Product Realization

Technical Feasibility

A very exciting, even seemly promising, idea, and/or a cutting-edge technology, needs to be carefully flushed out with design considerations, theoretical modeling, initial risk assessment, and rigorous testing and adjusting, before it becomes technically feasible. Expertise in basic sciences such as math, physics and chemistry, as well as applied sciences including human biological sciences, design, engineering, and so on, needs to come together to make a design comprehensible and technically feasible.

Helical Sphere is here to guide you through the maze for the enlightenment and clarification on the path to achieve a technical feasible product such as a clinical diagnostic assay.

IVD Product Development

IVD product development shares similar processes though varying technical details for different products. For example, clinical diagnostic assays can range from single marker assays to multiplex assays, from immunoassay to molecular diagnostics, from Point of Care Testing (POCT) devices to fully automated platforms, from Lineblot Immuno Assay (LIA), Enzyme-linked Immunosorbent Assay (ELISA), Enzyme-linked fluorescence assay (ELFA) to Chemiluminescent Immunoassay (CLIA), from Polymerase Chain Reaction (PCR)- to Next-Generation Sequencing (NGS)-based Molecular Diagnostics, from Clinical Trial Assay (CTA) to Companion Diagnostic Assay (CDx).

Helical Sphere will guide you throughout the product development process from concept to commercialization, including the technical aspect of product development under Design Control, and strengthen each weak link in your design and development process such as documentation under Design Control, risk analysis and management throughout the development phases, and product validation and quality control strategy.

Design Control

Beyond technology considerations, IVD product development is required by regulatory authorities to follow a certain rigorous process, namely Design Control. Each step, gateway activity, document generation, and file organization are to follow the defined process.
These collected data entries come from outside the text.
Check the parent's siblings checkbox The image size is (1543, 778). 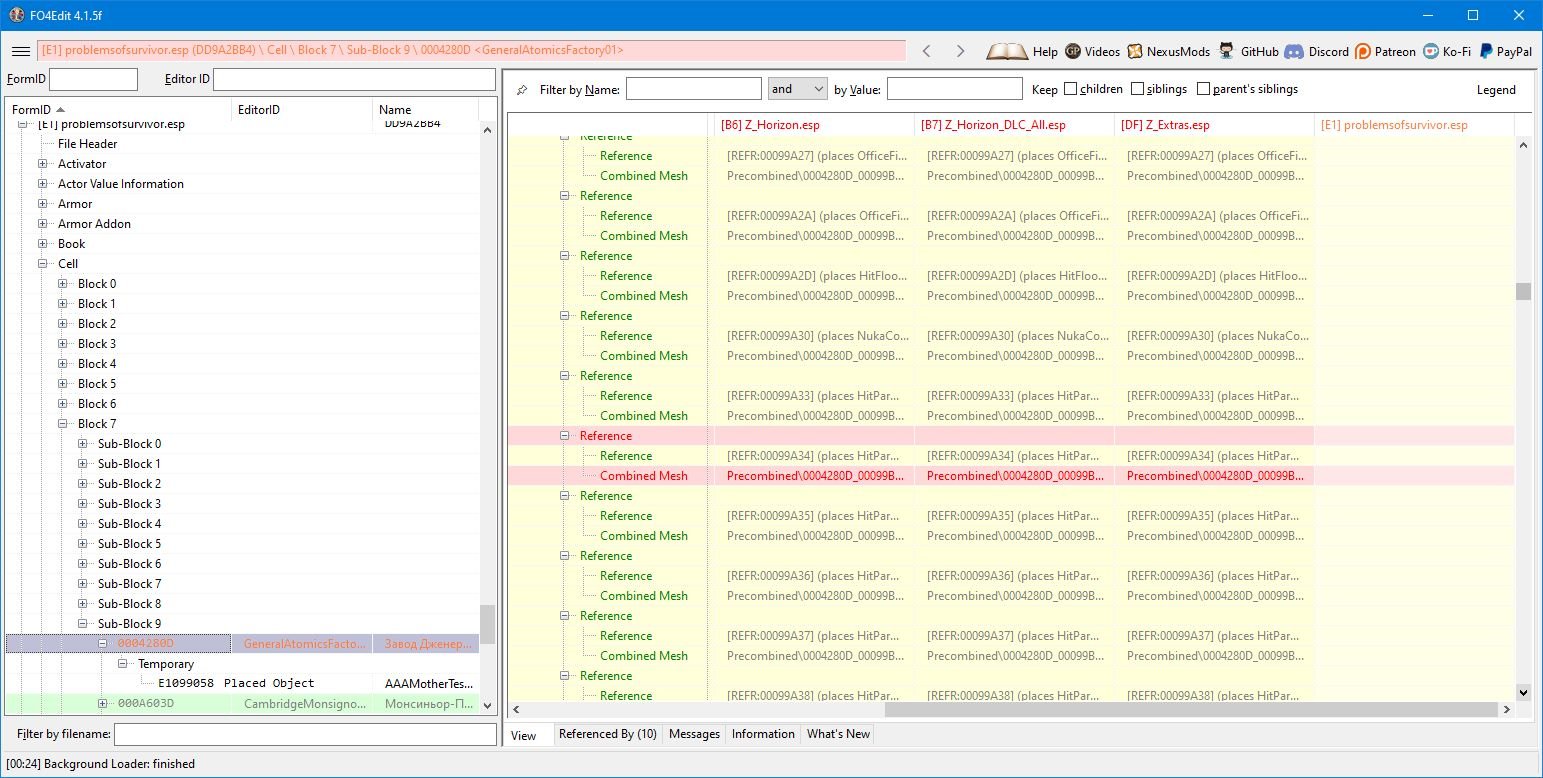[x=1203, y=89]
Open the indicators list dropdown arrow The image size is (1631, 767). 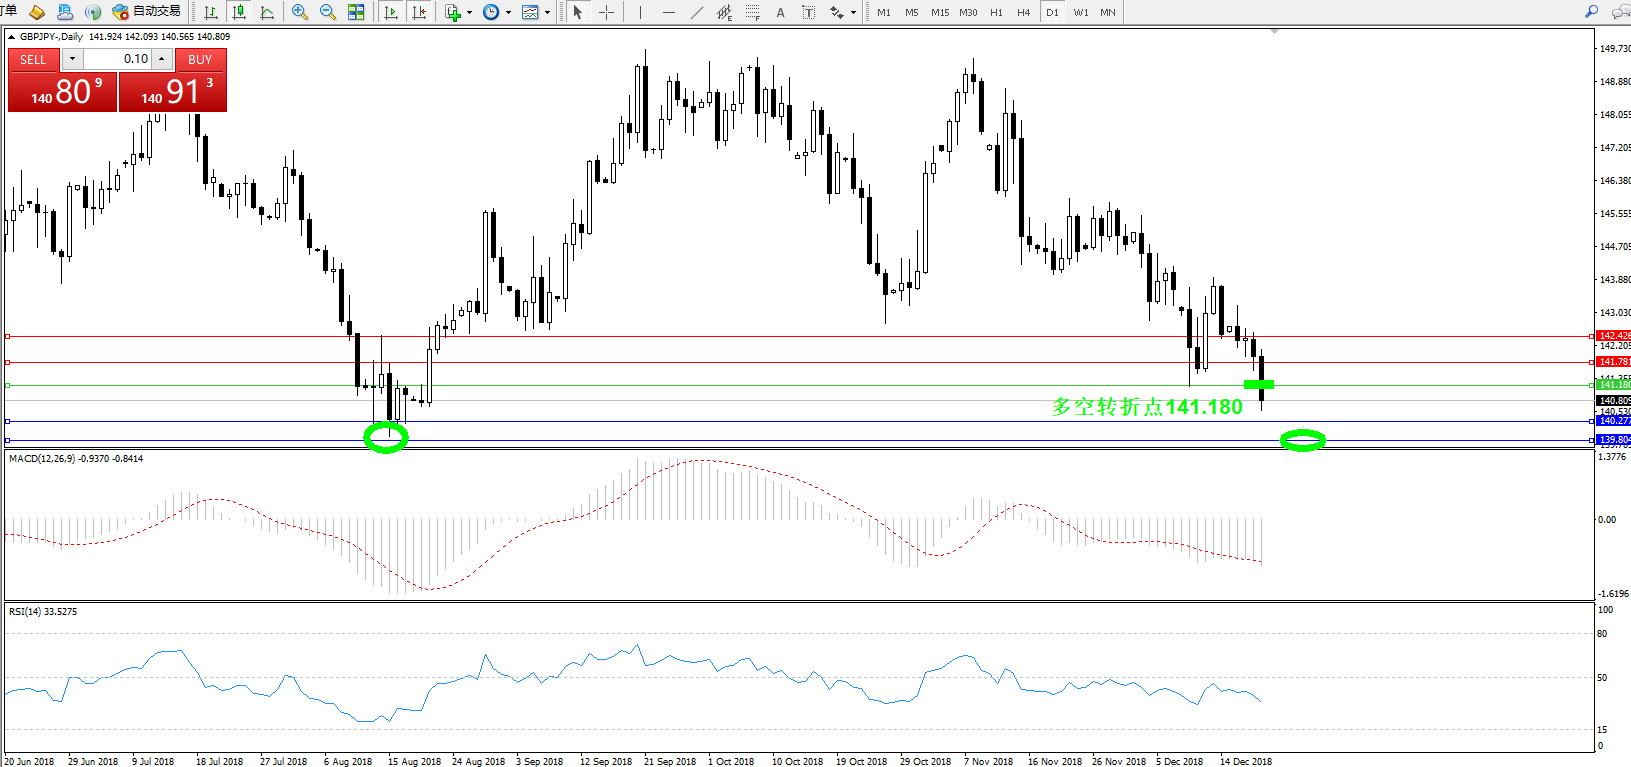point(470,13)
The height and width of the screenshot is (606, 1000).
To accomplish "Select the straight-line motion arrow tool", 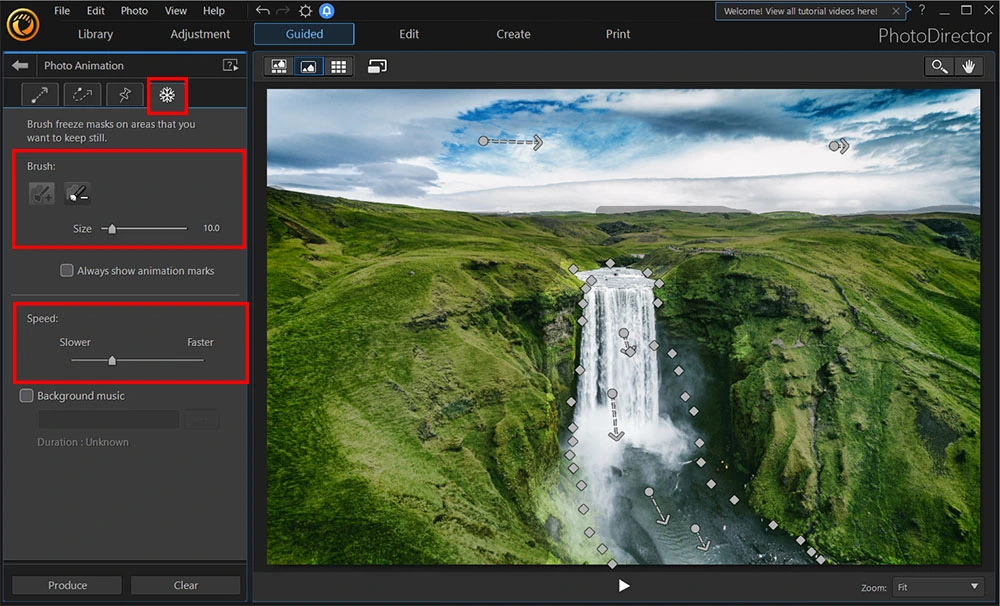I will point(37,94).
However, there are very different approaches in working out the details, content of each document, and so on, and guidance from experts would shorten the time of trying to figuring out all by yourself, and make the process more effective and efficient that would save the organization much resource in getting a compliant design control process in place and well implemented.

Helical Sphere will help you in various ways depending on your current status and needs, from initiating a design control process, drafting design documents, reviewing design and documents, organizing and auditing design history file (DHF), and so on, to ensure a compliant design control process which is important for a successful regulatory submission and approval.

Raw Material Quality Control

Highly variable sources and natural characteristics of raw materials necessitate upstream material qualification and optimization as the most critical step to ensure high quality assay performance and lot-to-lot consistency, which is critical but many a time very difficult to achieve for IVD assays that utilize biological materials such as a mixture of proteins and other macromolecules.

Helical Sphere offers guidance on designing material qualification testing protocols, setting specifications, sourcing biological materials, investigating and optimizing raw materials for better and more consistent assay performance.